Shifting from Runtime Inference to Design-Time Determinism
While many AI agent frameworks rely on the Model Context Protocol (MCP) to decide tool usage at runtime, AWS took a different architectural path to ensure reliability and cost-efficiency. Instead of letting the model infer the sequence of tool calls during execution—which can lead to unpredictable behavior and increased token costs—AWS implemented Kiro. Kiro is an agentic IDE that converts natural language specifications into deterministic API call code during the design phase.
By using Kiro to generate the Lambda internal code for Bedrock Data Automation API calls and agent tools, AWS effectively shifted the intelligence from the runtime to the design time. This reduction in exploratory prompting during execution significantly lowers the cost of Bedrock calls and shortens the development cycle. The result is a system that behaves predictably, removing the "hallucination risk" associated with agents that try to figure out their workflow on the fly. This deterministic approach is reinforced by a supervisory layer where AWS Lambda acts as the final arbiter. After the agent reports the creation of a FHIR resource in HealthLake, Lambda verifies the success of the operation. Any documents that fail this verification are routed to a Dead Letter Queue (DLQ), ensuring that no claim is ever lost in the system.
This robustness is best demonstrated in the system's ability to handle real-world data discrepancies. In a recent test case, a claim form contained a typo where a claim ID was written as 11-2234-1019O (using the letter O) while the database stored it as 11-2234-10190 (using the number 0). A standard OCR pipeline would have failed the match and stopped. However, the Bedrock agent recognized the search failure and autonomously pivoted to a name-based search. This allowed the system to successfully process the claim for patient John Doe, accurately capturing a diagnosis of Back Pain M54.9, a birth date of 1960-10-10, and a total amount of 660 dollars across CPT codes 97810, 73521, 98940, and 97124.
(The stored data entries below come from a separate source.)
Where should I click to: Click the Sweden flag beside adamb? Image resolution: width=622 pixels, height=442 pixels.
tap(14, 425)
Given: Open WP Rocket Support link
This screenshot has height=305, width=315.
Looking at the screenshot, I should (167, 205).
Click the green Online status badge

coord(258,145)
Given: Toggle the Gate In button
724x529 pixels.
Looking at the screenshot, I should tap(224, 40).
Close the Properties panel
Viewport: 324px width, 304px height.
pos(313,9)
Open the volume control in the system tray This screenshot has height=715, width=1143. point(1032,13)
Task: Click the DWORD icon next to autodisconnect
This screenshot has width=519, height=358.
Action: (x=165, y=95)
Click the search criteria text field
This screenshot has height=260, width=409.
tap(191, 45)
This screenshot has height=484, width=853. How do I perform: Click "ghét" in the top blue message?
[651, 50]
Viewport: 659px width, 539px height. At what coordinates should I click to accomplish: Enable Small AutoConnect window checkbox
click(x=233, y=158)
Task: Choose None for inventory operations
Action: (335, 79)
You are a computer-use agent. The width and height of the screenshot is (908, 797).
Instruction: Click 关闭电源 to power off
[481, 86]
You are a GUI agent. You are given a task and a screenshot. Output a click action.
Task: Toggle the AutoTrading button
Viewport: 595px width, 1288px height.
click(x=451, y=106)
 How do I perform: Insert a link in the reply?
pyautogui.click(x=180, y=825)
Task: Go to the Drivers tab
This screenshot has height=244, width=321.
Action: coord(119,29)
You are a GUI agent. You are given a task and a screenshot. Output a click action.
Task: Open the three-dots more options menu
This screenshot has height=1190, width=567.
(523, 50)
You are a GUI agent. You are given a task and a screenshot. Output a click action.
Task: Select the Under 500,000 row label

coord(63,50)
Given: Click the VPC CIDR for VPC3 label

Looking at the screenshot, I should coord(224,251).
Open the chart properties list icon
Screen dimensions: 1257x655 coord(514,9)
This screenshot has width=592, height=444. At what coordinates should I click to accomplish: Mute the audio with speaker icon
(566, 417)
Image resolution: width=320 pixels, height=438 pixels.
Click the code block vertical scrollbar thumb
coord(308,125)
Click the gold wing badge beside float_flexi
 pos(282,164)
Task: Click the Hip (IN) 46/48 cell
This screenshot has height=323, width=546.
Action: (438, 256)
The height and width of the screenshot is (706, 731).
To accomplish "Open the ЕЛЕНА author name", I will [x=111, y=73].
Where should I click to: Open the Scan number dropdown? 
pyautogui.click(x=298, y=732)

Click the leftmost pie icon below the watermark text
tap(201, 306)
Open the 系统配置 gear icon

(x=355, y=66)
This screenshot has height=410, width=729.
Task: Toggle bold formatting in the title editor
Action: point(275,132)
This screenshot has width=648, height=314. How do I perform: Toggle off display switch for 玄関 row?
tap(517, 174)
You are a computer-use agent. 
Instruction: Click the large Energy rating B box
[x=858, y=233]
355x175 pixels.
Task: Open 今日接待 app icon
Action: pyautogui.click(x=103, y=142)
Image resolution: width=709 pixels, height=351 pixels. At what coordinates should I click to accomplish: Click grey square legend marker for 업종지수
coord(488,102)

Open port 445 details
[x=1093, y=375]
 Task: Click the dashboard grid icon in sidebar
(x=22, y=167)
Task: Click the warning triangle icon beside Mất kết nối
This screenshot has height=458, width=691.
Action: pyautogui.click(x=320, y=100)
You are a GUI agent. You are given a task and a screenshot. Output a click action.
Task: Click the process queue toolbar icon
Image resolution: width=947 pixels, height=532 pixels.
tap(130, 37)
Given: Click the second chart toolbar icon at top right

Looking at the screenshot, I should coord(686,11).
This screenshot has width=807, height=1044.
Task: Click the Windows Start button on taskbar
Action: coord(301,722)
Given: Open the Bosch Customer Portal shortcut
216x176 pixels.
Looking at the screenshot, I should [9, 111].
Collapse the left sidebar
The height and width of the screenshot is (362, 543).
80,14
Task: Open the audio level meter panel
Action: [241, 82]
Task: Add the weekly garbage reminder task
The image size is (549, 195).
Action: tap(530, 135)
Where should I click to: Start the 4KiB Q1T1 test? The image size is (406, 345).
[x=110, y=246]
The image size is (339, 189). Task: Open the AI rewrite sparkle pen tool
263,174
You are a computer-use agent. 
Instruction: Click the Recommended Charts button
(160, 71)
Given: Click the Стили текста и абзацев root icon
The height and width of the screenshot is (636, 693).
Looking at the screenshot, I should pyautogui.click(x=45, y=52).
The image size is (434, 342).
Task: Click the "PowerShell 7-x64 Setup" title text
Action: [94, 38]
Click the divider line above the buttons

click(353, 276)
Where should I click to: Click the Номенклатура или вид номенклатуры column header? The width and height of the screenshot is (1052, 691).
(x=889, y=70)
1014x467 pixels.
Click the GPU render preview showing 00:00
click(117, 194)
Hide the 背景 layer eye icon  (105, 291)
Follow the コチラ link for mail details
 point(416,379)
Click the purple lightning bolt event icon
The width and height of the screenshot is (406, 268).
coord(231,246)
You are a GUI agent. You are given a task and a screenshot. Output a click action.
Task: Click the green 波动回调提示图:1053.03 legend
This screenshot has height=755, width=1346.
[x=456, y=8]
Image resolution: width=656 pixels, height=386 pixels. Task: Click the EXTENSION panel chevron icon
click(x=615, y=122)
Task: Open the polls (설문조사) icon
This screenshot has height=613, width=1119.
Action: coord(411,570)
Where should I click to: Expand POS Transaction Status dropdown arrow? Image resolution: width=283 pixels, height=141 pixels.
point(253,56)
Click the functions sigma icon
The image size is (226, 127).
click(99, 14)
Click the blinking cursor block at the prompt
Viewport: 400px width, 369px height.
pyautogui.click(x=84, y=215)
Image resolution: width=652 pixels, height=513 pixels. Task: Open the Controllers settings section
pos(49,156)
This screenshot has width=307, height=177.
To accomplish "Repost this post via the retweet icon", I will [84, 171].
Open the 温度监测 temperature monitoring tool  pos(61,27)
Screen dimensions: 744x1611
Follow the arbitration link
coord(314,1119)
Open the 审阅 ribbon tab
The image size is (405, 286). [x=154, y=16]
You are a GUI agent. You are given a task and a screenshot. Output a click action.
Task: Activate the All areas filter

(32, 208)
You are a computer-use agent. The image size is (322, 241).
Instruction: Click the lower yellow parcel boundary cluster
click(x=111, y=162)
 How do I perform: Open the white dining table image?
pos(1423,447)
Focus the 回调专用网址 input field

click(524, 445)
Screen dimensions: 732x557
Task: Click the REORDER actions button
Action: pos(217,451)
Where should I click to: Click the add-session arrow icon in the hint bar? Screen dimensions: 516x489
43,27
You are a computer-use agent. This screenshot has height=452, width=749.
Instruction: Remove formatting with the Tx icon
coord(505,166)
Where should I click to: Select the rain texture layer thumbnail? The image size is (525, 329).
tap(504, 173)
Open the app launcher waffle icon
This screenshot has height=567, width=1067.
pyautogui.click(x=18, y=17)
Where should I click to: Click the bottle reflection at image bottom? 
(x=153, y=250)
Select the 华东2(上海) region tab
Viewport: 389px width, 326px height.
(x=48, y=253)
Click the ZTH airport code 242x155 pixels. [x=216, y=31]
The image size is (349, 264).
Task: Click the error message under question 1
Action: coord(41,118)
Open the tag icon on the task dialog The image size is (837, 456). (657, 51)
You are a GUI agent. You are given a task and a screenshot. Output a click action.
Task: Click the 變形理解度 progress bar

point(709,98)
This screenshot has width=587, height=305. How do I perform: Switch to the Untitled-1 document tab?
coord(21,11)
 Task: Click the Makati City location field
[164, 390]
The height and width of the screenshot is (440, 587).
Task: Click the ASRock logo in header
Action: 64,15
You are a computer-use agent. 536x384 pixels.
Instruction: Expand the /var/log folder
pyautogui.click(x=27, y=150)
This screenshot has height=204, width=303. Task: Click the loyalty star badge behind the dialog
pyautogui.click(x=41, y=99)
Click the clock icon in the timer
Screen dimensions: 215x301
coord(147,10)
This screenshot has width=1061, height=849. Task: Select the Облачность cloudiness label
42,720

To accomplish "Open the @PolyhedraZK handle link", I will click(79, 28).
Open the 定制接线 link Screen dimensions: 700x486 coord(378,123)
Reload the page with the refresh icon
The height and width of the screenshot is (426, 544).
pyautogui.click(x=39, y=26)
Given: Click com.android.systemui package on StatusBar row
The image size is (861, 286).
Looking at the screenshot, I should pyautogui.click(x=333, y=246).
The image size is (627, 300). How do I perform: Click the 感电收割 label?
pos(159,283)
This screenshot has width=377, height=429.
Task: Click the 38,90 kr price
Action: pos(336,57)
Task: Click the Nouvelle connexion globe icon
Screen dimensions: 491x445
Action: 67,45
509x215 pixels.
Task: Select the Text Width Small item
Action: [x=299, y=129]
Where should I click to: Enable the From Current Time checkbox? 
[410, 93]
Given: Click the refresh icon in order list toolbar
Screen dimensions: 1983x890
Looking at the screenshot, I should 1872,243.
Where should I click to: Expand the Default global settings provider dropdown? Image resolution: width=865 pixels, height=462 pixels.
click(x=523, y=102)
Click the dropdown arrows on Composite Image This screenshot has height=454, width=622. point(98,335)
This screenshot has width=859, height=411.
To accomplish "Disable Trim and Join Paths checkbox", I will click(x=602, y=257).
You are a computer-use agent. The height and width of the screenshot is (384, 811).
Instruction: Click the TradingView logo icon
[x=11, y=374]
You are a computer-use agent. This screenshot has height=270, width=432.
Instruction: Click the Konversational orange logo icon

For scenarios where data is truly missing—such as a missing insurance policy—the system avoids silent failure. It utilizes Amazon SNS (Simple Notification Service) to send a natural language alert to a human operator. For example, when a test file `sample1_cms-1500-P.pdf` was uploaded to the `/input` folder without necessary reference resources, the system generated a specific alert: "Insurance enrollment information for policy number G4683A and AnyHealth Plus Medicare plan could not be found; please verify with the insurance provider." This creates a human-in-the-loop feedback system where AI handles the volume and humans handle the exceptions.
The entire environment is deployed via the AWS CDK (Cloud Development Kit), allowing for rapid iteration and teardown. Developers can load sample data into the system using a dedicated script based on the HealthLakeDatastoreArn.
cdk deploypython load_sampledata.py <data_store_id>cdk destroyThis transition from probabilistic agent behavior to a deterministic, supervised pipeline marks a critical shift in how generative AI is applied to high-stakes industries like healthcare, where the cost of a mistake is measured not just in dollars, but in patient care delays.